Folders are arranged alphabetically by name of the organization that created the handbill or event.
On June 24th, 1919, Pennsylvania became the seventh state to ratify the Nineteenth Amendment securing the right for women to vote. The women's suffrage movement in Pennsylvania was heavily influenced by Quaker ideologies and can be traced back to abolitionist movements, namely the Philadelphia Female Anti-Slavery Society founded by Lucretia Mott in 1833 that also advocated for women's rights. By 1866, the Equal Rights Association of Philadelphia was advocating not only for African Americans but also for women's suffrage. The Pennsylvania Woman Suffrage Association was founded in 1869 in Philadelphia with Mary Grew serving as its first president. At their first meeting in 1870, they declared their affiliation with the American Woman Suffrage Association, which later merged with the National Woman Suffrage Association and became the National American Woman Suffrage Association (NAWSA).
The first women's suffrage demonstration was held in Philadelphia in 1914, at which time suffragists were attempting to pass a law through the Pennsylvania state legislature to allow women the right to vote but it was defeated by referendum in 1915. During this campaign, Jennie Bradley Roessing, the head of the Pennsylvania Woman Suffrage Association and later the NAWSA, led the state tour of the Liberty Bell of Suffrage that went to every county for woman's suffrage.

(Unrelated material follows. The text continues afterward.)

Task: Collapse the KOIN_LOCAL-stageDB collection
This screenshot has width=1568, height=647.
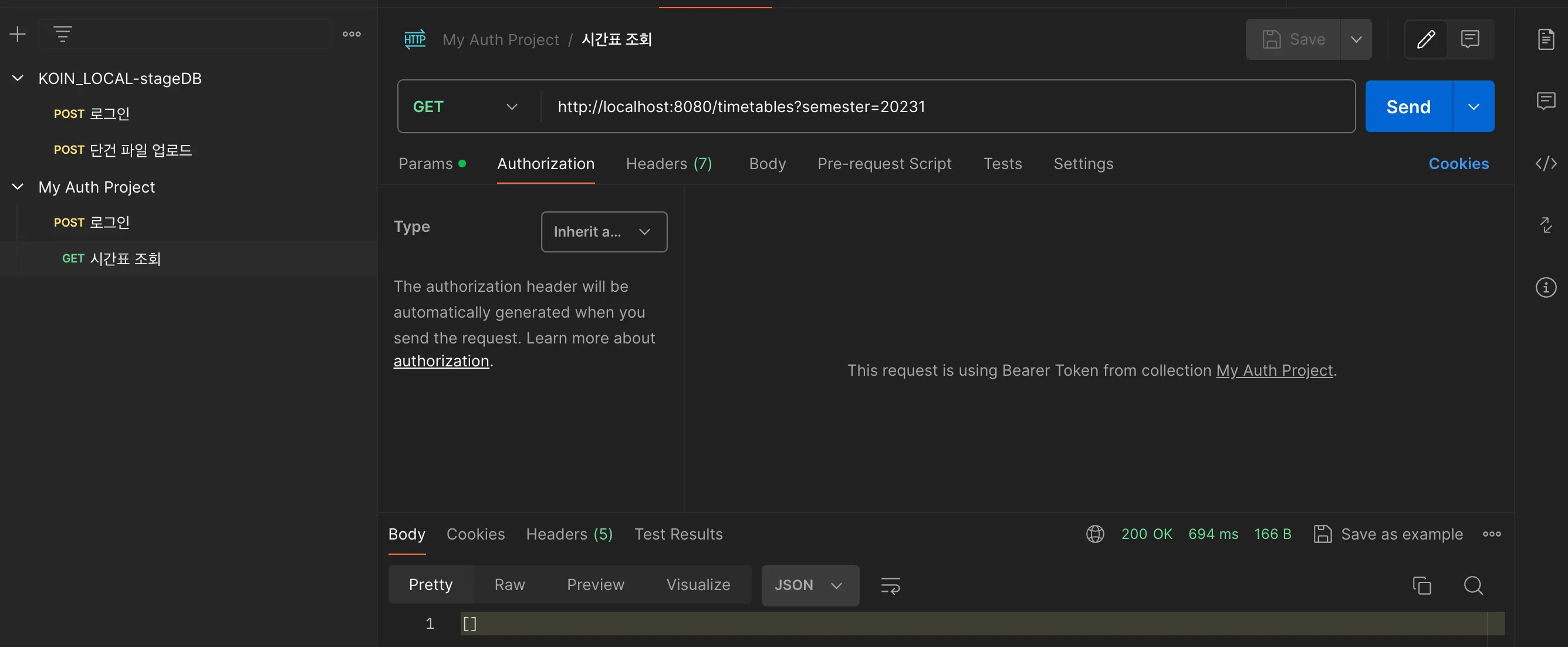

After the passage of the Nineteenth Amendment, the NAWSA turned into the League of Women's Voters that is still active today.
While the original owner of these handbills, photographs, and assorted other items related to Woman's Suffrage in Pennsylvania is unknown, it is likely that the individual had some involvement with the Equal Franchise Society of Philadelphia. Evidence of this consists of the numerous "rubber stamps" containing the name of the organization and the existence of a group of pages from a notebook that appears to have been used as an address book for various woman suffrage organizations in Pennsylvania.
Purchased from Tomberg Rare Books of Windermere, Florida in December of 2021.
Woman's Suffrage Movement in Pennsylvania Collection, c.1914-1918, AIS.2021.13, Archives and Special Collections, University of Pittsburgh Library System
Processed by Brooke Liveringhouse, September 2023.
Jennie Bradley Roessing Papers, 1887-1962, AIS.1964.24, Archives & Special Collections, University of Pittsburgh Library System
The Woman's Suffrage Movement in Pennsylvania Collection includes twenty-seven items, ranging from small handbills and information leaflets to photographs that promote the Woman's Suffrage Movement throughout Pennsylvania, and is particularly well focused on the election of November 1914. Also included are two handbills produced by the Pennsylvania Association Opposed to Woman Suffrage.